Tre is the son of a deceased LAPD detective, who before he died asked Captain Victor Delgado (Cheech Marin) to be Tre’s mentor. He has had enough of cycling around town after criminals wreaking chaos and damage wherever he goes and is intent on advancing to detective. Fortuitously he is standing nearby as an FBI agent debriefs the Captain on a murder case that requires a detective to go undercover as a student at The Westbury School, an elite prep school. Of course, after a perfunctory objection, the Captain assigns babyfaced Tre to the case and the only black incoming student is loosed on an all-white campus. As a black male high school dropout (which begs the question, “was it nepotism that allowed Tre to sidestep the minimum education LAPD requirement of a high school diploma or G.E.D.?”), Tre bristles under the new school rules and uniform. As a result of Tre’s undercover operation, a stolen-car ring is uncovered, the culprits are apprehended and an improbable love interest with his Spanish teacher Karen Lopez played by the beautiful and underrated Rosalyn Sanchez thankfully never fully sparks.

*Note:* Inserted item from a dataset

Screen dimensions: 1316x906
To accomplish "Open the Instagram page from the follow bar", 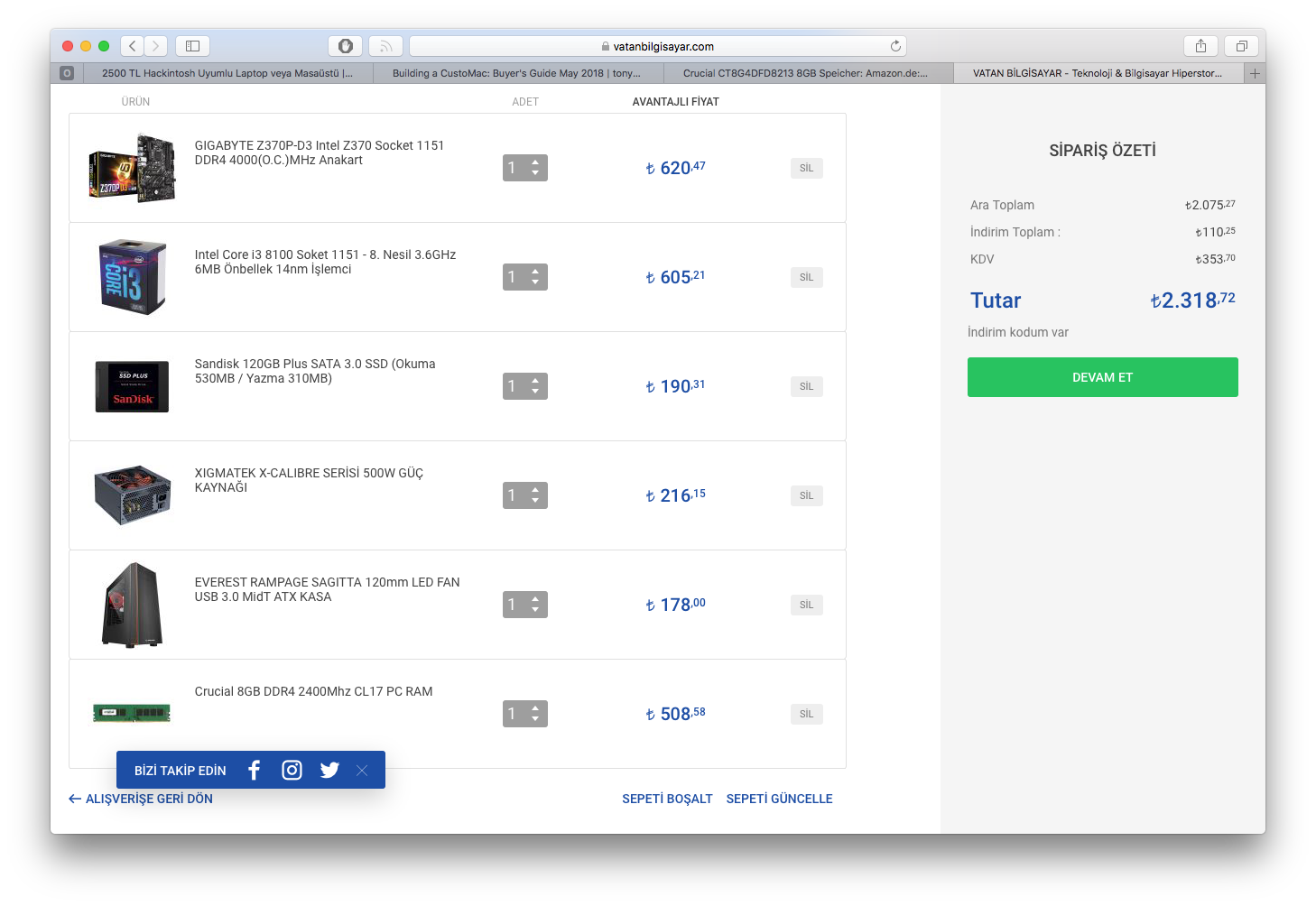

As a high school dropout, Tre brings with him and reinforces many of the ignorant stereotypes that students of color in similar realms of academia confront on a daily basis, e.g., he got in only because of affirmative action, his best skill set is basketball and he will with a quickness call in Reverend Al Sharpton to form a march for even the most minimal racial slight. Pointedly examining stereotypes through laughter is a hallmark of comedy. But there’s the rub: you’ve gotta be funny. Sadly, “Underclassman” not only rehashes stereotypes, it also fails miserably at making those stereotypes humorous. With this humorless film categorized as a comedy, you have to ask yourself, “What’s its point?”